The two old men were silent for a while. The sound of traffic seeped through the walls behind them.

“Who was it, then?” Trevor asked.

“Not telling.”

“You don’t fucking know. You were asleep. You don’t remember it. So how can you know? You can only guess.”

Harry shrugged. Well, as much as he was able to. “This conversation is over.”

“Fine.”

“Yeah, fine.”

“Good.”

“Well, shut up.”

“I will.”

“How did you turn out gay, anyway?”

“I’m not fucking gay.”

“You gave a blind man a blow job.”

“So?”

“That’s pretty gay.”

“You think so? How do you explain Edna, then?”

“Okay, so you’re bisexual.”

“At least I’m sexual.”

“What’s with you today? You’ve done nothing but pick on me from the minute we woke up.”

Silence.

“The surgeon’s in town.”

“Huh?”

“The surgeon.” Trevor stared at Harry’s annoying blank face. “
The
surgeon.
Our
surgeon.”

Harry looked away. “Shut up about that. It’s not happening. You want to end up like Carslaw, back in ‘98?”

“Don’t remember him.”

“Yeah, you do. Big guy. Talked about cars all the time?”

“Vaguely.”

“Went into hospital for a hip replacement,” Harry said. “Never saw him again.”

“Died?”

“Escaped. Outran the bastards, him and his dodgy hip.”

“Yeah?”

“Course not, you thick twat. He went under the knife. Didn’t have the heart for it. Went to sleep and never woke up. You don’t remember?”

“Nope.”

“Jesus. Maybe you’re senile already.”

“Fuck off.”

“Can’t speak to you. Don’t know why I bother.”

Trevor said, “Leave me alone then.”

“I will.”

“Give your pecker a tug.”

“You sure you don’t want to?”

“Fuck off, you dirty bastard.”

“Well,” Trevor said, after a while, “I expect an apology at the very least.”

“For?”

Trevor crossed his arm over his chest. Said nothing.

“Huh?” Harry said.
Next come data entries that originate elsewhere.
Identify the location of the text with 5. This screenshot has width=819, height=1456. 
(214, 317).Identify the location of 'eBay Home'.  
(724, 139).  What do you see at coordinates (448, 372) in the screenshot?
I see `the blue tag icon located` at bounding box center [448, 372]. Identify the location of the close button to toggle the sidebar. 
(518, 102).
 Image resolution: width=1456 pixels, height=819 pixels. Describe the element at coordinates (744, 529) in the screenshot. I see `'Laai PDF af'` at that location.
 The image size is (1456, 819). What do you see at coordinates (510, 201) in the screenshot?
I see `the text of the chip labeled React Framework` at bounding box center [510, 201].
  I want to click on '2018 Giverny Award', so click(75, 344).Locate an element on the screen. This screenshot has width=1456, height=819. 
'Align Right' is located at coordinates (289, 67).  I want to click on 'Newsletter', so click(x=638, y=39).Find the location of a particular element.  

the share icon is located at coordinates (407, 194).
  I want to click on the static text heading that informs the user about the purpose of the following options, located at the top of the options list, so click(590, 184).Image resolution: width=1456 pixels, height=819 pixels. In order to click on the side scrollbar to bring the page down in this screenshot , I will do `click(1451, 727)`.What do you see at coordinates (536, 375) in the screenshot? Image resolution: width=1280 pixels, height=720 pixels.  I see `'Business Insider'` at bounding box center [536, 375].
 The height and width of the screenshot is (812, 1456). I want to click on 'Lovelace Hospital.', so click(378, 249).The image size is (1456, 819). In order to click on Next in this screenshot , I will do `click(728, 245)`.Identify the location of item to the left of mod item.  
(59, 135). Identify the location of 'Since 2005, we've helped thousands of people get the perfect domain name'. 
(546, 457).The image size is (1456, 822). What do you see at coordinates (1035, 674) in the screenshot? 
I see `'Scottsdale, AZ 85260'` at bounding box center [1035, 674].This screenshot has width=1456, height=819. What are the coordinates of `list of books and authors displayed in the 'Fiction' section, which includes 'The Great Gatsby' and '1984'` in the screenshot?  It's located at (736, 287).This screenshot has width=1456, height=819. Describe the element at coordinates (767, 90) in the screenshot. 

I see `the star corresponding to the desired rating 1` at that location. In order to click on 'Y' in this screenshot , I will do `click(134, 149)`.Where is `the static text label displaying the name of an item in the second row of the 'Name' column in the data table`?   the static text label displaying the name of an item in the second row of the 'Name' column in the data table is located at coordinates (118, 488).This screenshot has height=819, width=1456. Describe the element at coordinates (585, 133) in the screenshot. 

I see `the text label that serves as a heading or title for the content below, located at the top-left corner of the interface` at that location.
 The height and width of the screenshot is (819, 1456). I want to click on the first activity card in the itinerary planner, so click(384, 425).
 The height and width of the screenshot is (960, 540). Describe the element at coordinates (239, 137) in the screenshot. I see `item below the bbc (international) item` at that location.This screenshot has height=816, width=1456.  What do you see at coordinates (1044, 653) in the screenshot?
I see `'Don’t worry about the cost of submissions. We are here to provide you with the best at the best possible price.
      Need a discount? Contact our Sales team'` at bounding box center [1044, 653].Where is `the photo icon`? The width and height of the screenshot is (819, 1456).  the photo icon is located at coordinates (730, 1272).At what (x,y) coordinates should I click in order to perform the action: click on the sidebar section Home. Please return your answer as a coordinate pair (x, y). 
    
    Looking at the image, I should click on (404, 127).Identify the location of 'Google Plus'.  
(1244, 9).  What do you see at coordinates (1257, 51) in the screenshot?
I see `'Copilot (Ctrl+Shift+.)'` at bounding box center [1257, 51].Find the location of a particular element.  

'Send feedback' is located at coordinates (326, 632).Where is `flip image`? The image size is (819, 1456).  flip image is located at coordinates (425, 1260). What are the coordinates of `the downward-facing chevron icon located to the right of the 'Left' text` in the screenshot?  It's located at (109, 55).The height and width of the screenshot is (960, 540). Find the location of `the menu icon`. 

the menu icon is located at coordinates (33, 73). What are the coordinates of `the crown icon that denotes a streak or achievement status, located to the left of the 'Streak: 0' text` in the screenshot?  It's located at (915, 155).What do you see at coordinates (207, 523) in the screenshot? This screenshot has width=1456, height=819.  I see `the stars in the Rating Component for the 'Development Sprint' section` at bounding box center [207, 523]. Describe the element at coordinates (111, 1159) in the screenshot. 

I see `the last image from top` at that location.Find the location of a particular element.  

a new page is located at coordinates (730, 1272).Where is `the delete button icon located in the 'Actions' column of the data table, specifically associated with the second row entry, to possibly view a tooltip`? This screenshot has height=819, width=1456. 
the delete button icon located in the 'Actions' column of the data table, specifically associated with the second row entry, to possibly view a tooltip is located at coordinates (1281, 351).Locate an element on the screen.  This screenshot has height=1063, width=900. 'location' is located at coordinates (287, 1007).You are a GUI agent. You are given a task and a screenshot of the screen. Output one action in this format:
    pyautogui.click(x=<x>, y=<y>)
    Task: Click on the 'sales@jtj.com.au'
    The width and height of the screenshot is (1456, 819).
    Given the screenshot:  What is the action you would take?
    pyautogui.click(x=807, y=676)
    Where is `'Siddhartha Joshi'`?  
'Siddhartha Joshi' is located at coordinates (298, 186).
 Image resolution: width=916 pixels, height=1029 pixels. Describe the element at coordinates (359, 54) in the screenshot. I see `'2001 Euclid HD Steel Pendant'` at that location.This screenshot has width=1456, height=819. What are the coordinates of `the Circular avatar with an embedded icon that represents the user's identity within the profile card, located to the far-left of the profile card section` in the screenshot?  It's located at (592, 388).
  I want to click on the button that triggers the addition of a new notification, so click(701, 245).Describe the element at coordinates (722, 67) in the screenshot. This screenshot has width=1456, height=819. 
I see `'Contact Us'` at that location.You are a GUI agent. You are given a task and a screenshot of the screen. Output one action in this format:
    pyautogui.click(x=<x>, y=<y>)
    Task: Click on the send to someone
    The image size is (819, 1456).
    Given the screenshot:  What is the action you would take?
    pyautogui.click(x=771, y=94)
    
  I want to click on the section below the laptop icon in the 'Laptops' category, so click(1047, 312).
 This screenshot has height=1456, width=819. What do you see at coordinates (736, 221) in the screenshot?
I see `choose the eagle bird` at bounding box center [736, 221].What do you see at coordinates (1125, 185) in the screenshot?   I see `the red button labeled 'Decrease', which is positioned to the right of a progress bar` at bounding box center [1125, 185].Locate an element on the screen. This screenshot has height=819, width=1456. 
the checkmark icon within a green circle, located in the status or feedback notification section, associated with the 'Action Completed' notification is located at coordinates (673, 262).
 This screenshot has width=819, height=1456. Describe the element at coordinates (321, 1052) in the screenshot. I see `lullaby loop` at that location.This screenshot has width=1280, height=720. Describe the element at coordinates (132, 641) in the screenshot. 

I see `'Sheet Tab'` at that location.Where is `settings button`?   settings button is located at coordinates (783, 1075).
Shook his head. “Okay, I’m sorry I said you were gay.”

“Not that. I don’t care about that.”

“Thought you wanted an apology.”

“I do. But not for the gay remark.”

“Well, what, then?”

“What do you think?”

“Fuck’s sake, how am I supposed to know?”

“Take a wild guess.”

“No,” Harry said. Thought for a minute. “Nope. Nothing.”

Trevor looked him in the eye.

“Well, maybe,” Harry said. He looked down at his hand. He was better with his hand than Trevor was. Maybe because Harry was right-handed.

“Say it.”

Harry sighed. “The robbery? Us ending up here?”

“Great fucking guess. You’re a fucking genius.”

“Sarcasm’s unbecoming.”

“Oh, but robbing a fucking bank without telling me is okay?”

“Didn’t think you’d mind.”

“Like I had any choice.”

“You knew about the gun.”

“Yeah, but how was I supposed to know what it was for?”

“What’d you think if was for?”

“I dunno. Self-defence?”

“Oh, yeah. You really believed that.”

“Lots of kids about, what’re they called, hoodies. You know they’ll fuck us over, pair of old codgers like us, joined at the hip. Anyway, that’s what you said.”

“I lied. You always know when I lie.”

“Not this time.”

Silence. “So, you’re claiming you had no idea? Not even an inkling?”